### TASK
Only the lines from the one with "Screen dimensions: 668x491" to the end of the data below should be given again, exactly, with both ends included and pictures omitted.

[Saved entries]
————

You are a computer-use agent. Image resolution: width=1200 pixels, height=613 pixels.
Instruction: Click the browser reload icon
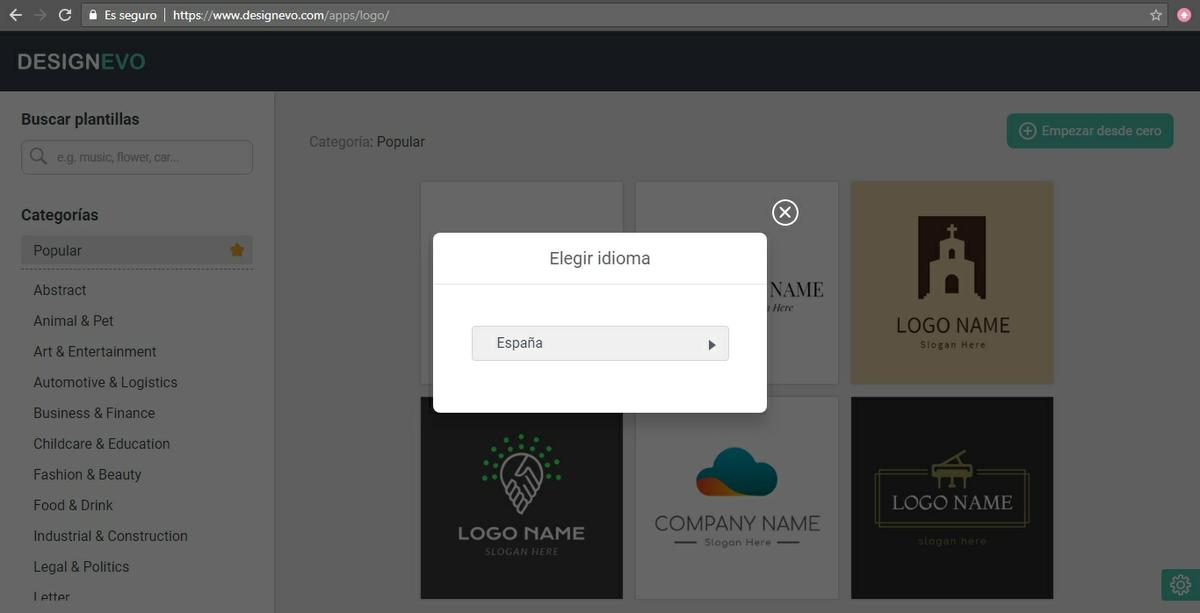point(65,15)
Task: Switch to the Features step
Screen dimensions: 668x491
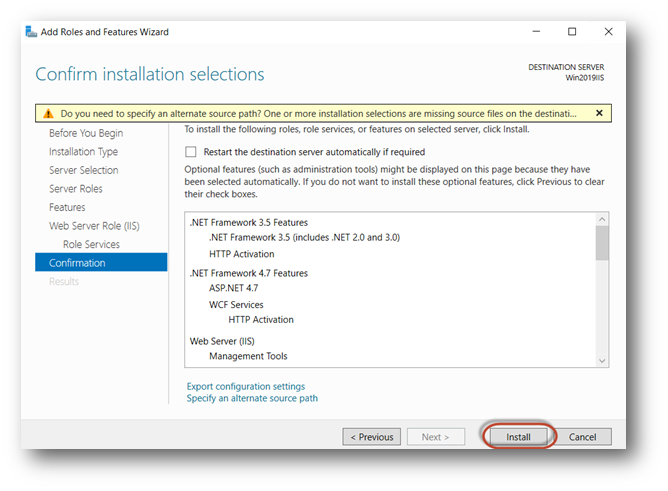Action: pos(67,207)
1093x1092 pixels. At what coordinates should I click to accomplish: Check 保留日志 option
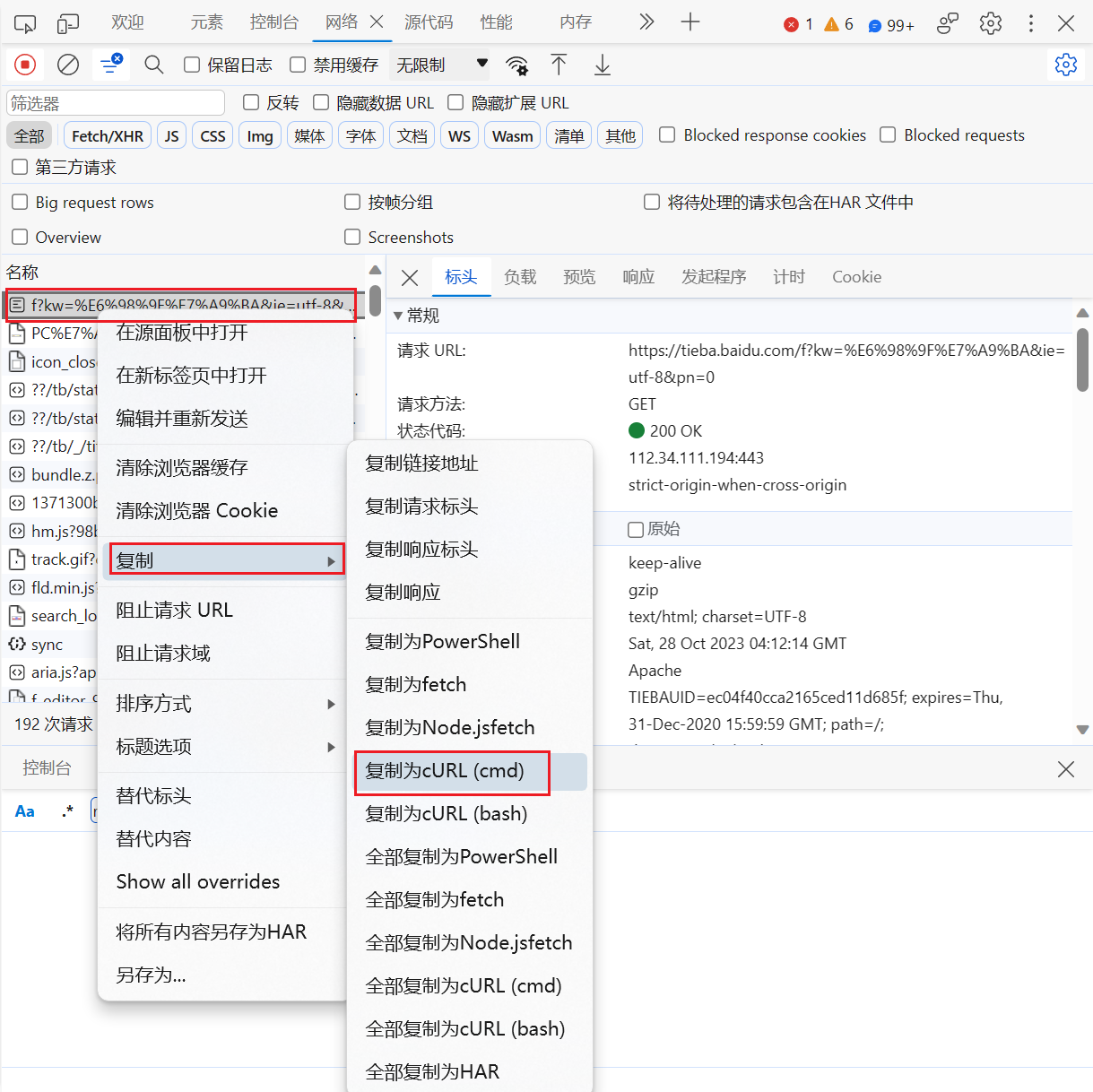pos(190,65)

————

### RESULT OF THIS TASK
Screen dimensions: 668x491
Action: pos(67,207)
1093x1092 pixels. At what coordinates should I click to accomplish: Check 保留日志 option
pos(190,65)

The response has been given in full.